I'm not sure keeping hobbyists locked to a particular platform is that useful to Autodesk, especially considering the prices they charge for higher level software.
If it wasn't Autodesk doing this, would you have the same reaction? What about Makerbot's move away from open-source?
I would have exactly the same reaction - I don't have any issues specific to Autodesk, apart from those that I've expressed here related to their 123D suite.
To be honest, I lost faith in maker culture and open hardware in general around the time MakerBot went closed hardware - not because of MakerBot themselves, but because of the way their critics were treated.
MakerBot themselves base their designs heavily on both the open hardware RepRap and open designs by other commercial manufacturers, and their head honch Bre Pettis was a big proponent of open hardware and maker culture - even publicly humiliating newbies to the community on his blog for failing to the files associated with their designs, insinuating that they were somehow undermining the maker community. [1] (In reality, they were trying to but couldn't figure out how because they used their PCB house's free proprietary software which couldn't export - we're talking a tiny hobby operation here.)
Then he went against the very principles he publicly shamed others for failing to follow and turned MakerBot's hardware and software proprietary in order to make more money.[2][3] All the people who politely but firmly criticised him for failing to live up to the same standards he held were accused of using "language similar to that we usually hear from people who blow things up" and "fundamentalism" by another maker[4]. This was linked supportively by one of the most prominent companies, Adafruit.[5] Anyone who suggested that comparing other members of the community to terrorists was incredibly inflammatory itself, or linked Bre Pettis' own views on others who took open hardware closed, was labelled a "troll" and had their comments deleted. People who correctly figured out that MakerBot was taking their hardware closed based on Bre's non-denial denial[6] were called liars and accused of spreading rumours. Remember, Bre's own public humiliation of newbies with much less power than him didn't get this kind of criticism.
So yeah. I'm basically done with open hardware and the maker community. It looks like a way of suckering people into doing big businesses' work for them and then labelling them terrorists when they ask said businesses to uphold their end of the bargain. I guess it's profitable for some though.[7]

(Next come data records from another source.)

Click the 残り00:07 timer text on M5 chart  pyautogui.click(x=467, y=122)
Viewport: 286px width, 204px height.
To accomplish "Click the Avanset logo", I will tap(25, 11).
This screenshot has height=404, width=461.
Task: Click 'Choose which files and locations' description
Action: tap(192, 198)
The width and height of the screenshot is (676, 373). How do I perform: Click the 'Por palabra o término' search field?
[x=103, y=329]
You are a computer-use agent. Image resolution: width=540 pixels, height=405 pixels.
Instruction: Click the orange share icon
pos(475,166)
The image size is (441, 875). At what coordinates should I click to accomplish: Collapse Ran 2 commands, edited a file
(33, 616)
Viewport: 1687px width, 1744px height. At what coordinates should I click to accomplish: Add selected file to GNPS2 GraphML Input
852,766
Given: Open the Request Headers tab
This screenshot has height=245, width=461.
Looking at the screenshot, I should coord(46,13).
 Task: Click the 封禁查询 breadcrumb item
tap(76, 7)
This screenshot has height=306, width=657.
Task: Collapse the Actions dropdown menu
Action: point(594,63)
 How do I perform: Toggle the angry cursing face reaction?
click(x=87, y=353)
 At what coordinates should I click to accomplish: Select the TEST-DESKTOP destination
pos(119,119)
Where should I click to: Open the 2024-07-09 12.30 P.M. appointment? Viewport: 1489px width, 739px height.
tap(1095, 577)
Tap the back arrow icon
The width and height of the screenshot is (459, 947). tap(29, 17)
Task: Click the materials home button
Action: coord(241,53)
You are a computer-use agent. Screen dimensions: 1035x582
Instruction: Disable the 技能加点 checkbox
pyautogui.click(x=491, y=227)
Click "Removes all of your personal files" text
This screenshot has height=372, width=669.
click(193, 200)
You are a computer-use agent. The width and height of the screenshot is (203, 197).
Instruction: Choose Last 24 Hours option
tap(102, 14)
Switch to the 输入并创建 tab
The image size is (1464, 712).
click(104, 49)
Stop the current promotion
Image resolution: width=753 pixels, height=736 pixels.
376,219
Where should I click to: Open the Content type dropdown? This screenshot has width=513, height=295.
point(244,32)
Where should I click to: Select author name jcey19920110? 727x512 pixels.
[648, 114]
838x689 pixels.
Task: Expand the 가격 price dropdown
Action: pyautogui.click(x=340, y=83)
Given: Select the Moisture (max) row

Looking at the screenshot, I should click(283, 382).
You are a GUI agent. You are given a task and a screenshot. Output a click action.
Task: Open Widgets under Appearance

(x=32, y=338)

They really went out of their way to try and rip of Github, it seems like a lot of sites now would rather copy it because developers are used to the design.
The idea was to start out with some software similar to this. Something visually impressive to keep it interesting for beginners, but technically sound to make it useful to those who know what they're doing. It would be open source, internet connected, easily accessible and most importantly simple to create and share ideas.
From there, let people make some interesting things for school, work, play, whatever, ideally sharing said creations and try to raise a community around the tools and creations.
The next stage would be to add a 3D rendering component which would allow people to create "machines" that could be run by their virtual electronics. Something like virtual fabrication. The ideal being to grow those interfaces and try to lead the community towards building virtual robots (that are technically feasible).
The eventual goal would be to build a virtual world on top of all of the above tools. Something like MechWarrior, but with engineers and industrial designers building virtual mechs from the smallest components to the large mechanical fabrication and then getting into all out war against one-another, adding to the mix less technical players to partake in the human elements of combat (generals, soldiers, medics, scavengers for destroyed mechs, etc).
Probably ridiculous, and if all went well I assume it would take years of work and planning, but it seemed like a fun idea to ponder.